L'errore e la strada verso la meta
FilosofiaIl concetto di “errore”. Da Parmenide ai pensatori odierni, passando
da sant’Agostino. Ne hanno parlato Esposito, Ponzio e Savini, docenti universitari.
Un contributo al titolo del Meeting
«Se il nostro progresso non consiste nel presumere di essere arrivati,
ma nel tendere continuamente alla meta, allora l’esperienza dell’errore è enigmaticamente,
drammaticamente parte del percorso». Costantino Esposito enuncia così il
senso del contributo che il suo “terzetto” di filosofi ha voluto
dare alla comprensione del titolo del Meeting. «Perché ci interessa
l’errore? - si chiede - Perché non si tratta solo di una inevitabile
défaillance, piuttosto di qualcosa che è in un inevitabile rapporto
con la Verità», che proprio attraverso gli inciampi della vita si
fa strada e si rivela. Due frasi e siamo già al cuore della questione
messa a tema dal Meeting: non un invito a lasciar perdere le pareti scoscese
della vetta, godendosi il piacere di andare a zonzo per l’esistenza, magari
riscaldati dal calore di una compagnia vivace. Il fatto è che la meta
del cammino e i sentieri interrotti, la Verità e gli errori, l’Essere
e il nostro nulla sono legati.
Amici dell’errore
«
L’errore è, in qualche modo, la prova dell’esistenza dell’io
- staremmo per dire», dichiara Esposito.
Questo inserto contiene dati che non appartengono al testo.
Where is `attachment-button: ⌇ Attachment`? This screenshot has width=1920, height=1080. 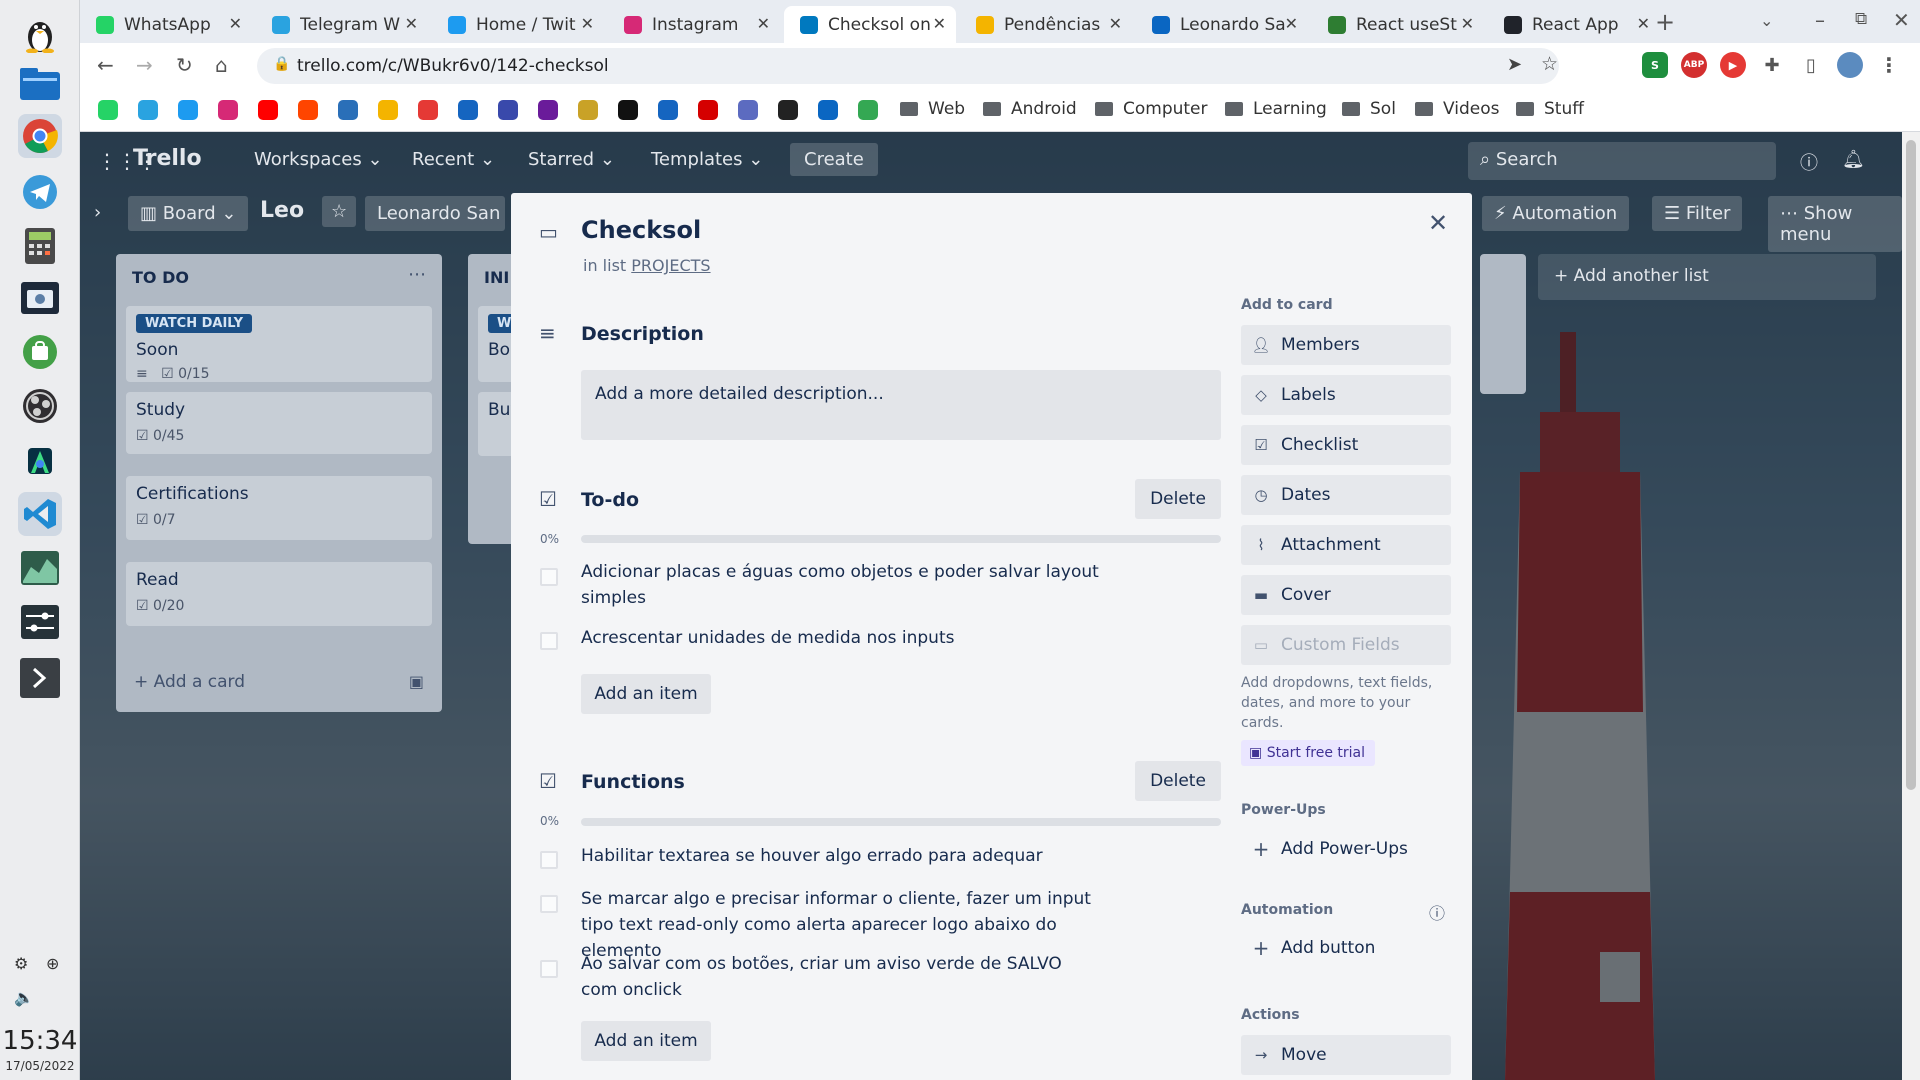 attachment-button: ⌇ Attachment is located at coordinates (1346, 545).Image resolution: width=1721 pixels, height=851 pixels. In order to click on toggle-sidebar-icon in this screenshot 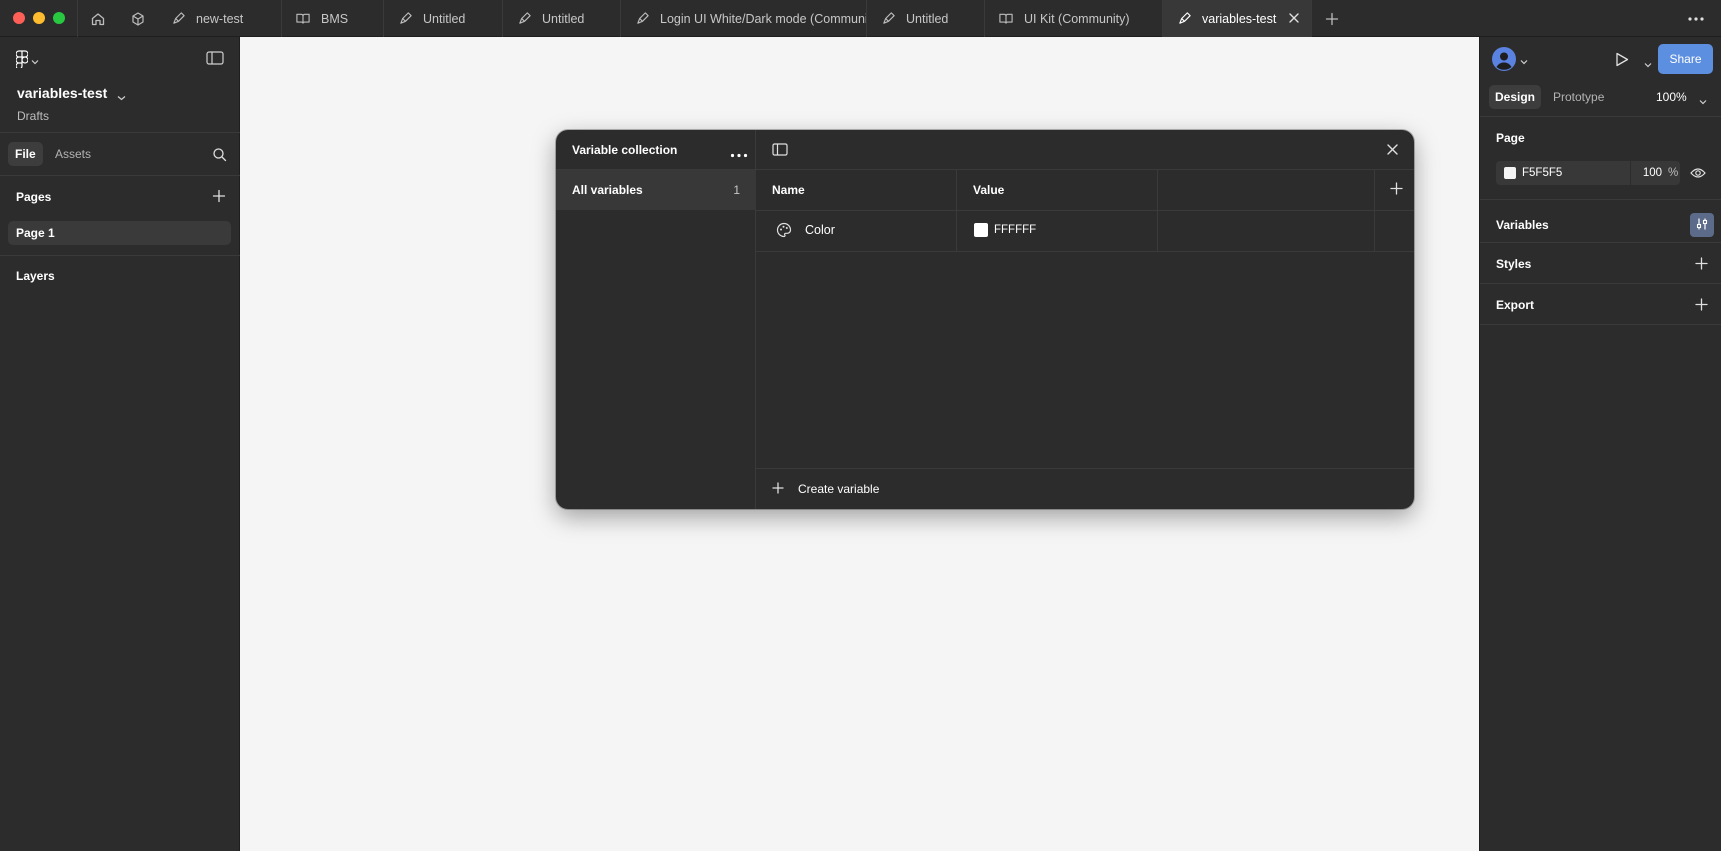, I will do `click(215, 60)`.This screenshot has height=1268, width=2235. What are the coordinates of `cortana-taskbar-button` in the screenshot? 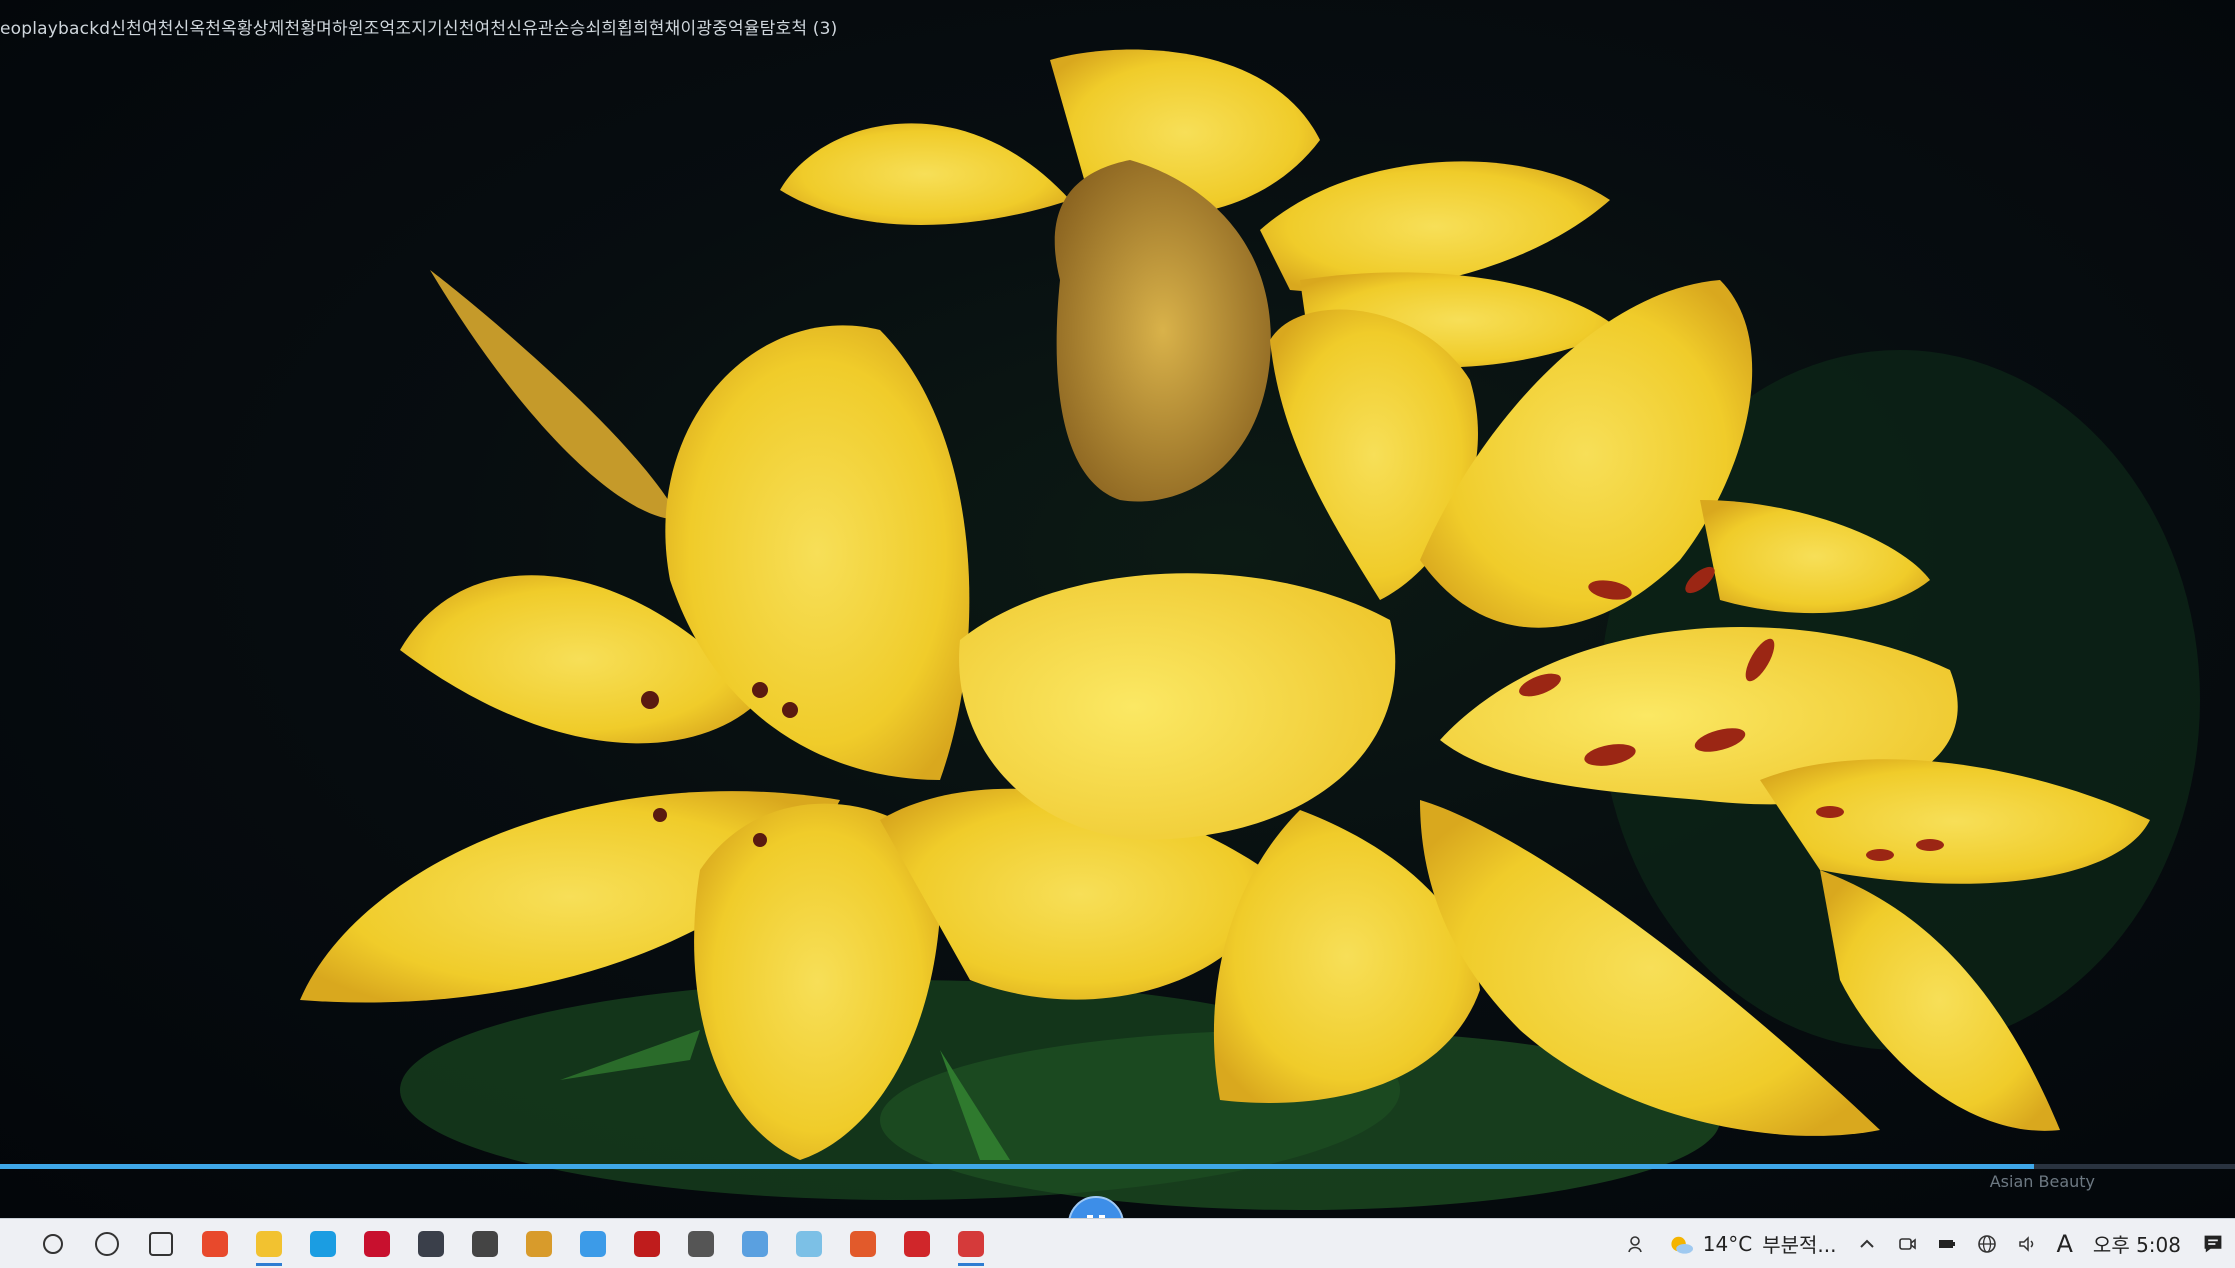 It's located at (107, 1244).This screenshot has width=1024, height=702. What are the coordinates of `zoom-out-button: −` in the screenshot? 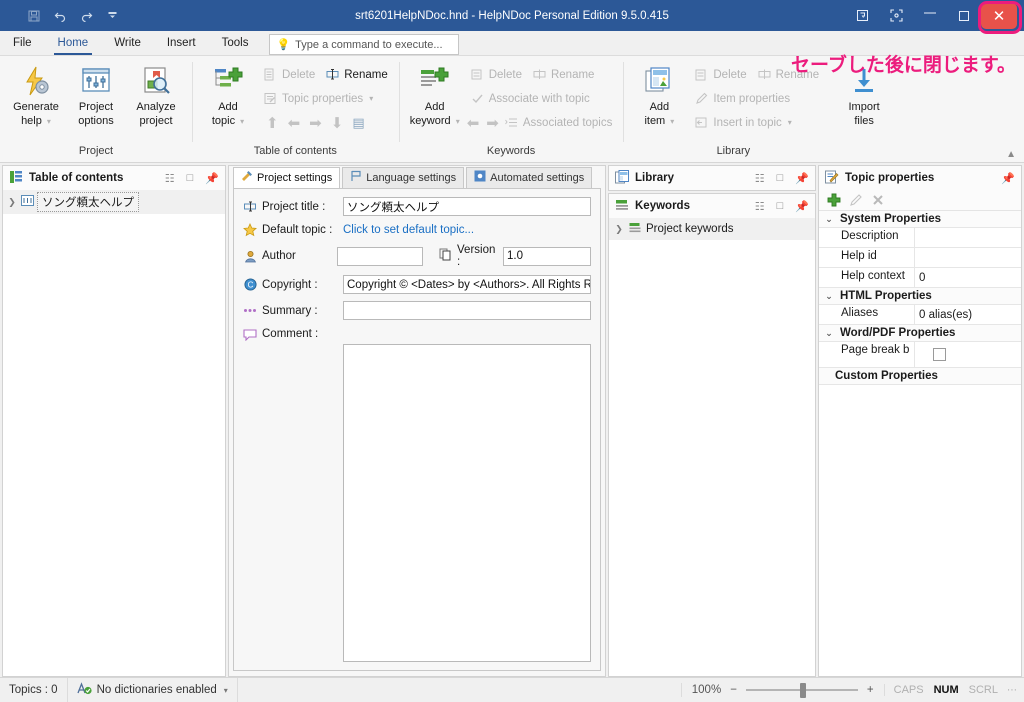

Chiamando a testimone sant’Agostino,
che nel De civitate Dei già faceva notare: «Si fallor, sum».
Se mi sbaglio, vuol dire che esisto: colui che non esiste, nemmeno si potrebbe
ingannare.
L’epochè di Agostino potrebbe rivelarsi più chiara, più precisa
di quella di Cartesio, che si illudeva (con il suo “Cogito, ergo sum”)
che la prima percezione dell’io fosse quella che ci identifica con il pensiero
puro, che si dirige nudo alla meta. I cristiani, paradossalmente, sono più amici
dell’errore, dei meccanismi che s’inceppano, dei moralismi che tentennano:
sono un po’ meno presuntuosi.
I loro avversari, in campo filosofico, sono stati passati in rassegna dal quartetto,
attraversando i secoli al volo. Paolo Ponzio ha spiegato il più grande:
Parmenide. Per il genio di Elea l’errore è impossibile semplicemente
perché non c’è nessun cammino, nessun fine: l’Essere è,
immutabile, e tutto va dove deve andare. Come è noto, questa è forse
l’obiezione più frontale al cristianesimo.
Scettici e sofisti
Tutto sommato, sono meno pericolosi i sofisti e gli scettici, fra i quali, dopo
Gorgia e Sesto Empirico, militano a frotte i “pensatori” di oggi,
e soprattutto l’“uomo della strada”, quello che ritroviamo
in cattedra al Maurizio Costanzo Show: non esiste più nessuna certezza, «scompare
ogni criterio per giudicare la verità delle cose», e dunque ciascuno
si faccia gli affaracci suoi.
Destra e sinistra si toccano, fa notare Esposito. E introduce due “centristi” leggendari:
Platone e Aristotele. La sua squadra tifa smaccatamente per il primo, perché ascolta
le sue parole con le orecchie di Agostino. Esposito apre il Fedone, ma non gli
basta: passa al Contra academicos per spiegare quanto l’errore sia materia
d’affetti, d’inclinazioni e non di pura logica; sbagliamo con la
volontà, con tutta quanta la passione di cui siamo capaci, cioè pecchiamo,
come dice il Catechismo. Certo è che «l’errore evidenzia qualcosa:
che la Verità si può trovare» conclude. Anche Einstein, probabilmente,
sarebbe d’accordo. Gianni Vattimo no.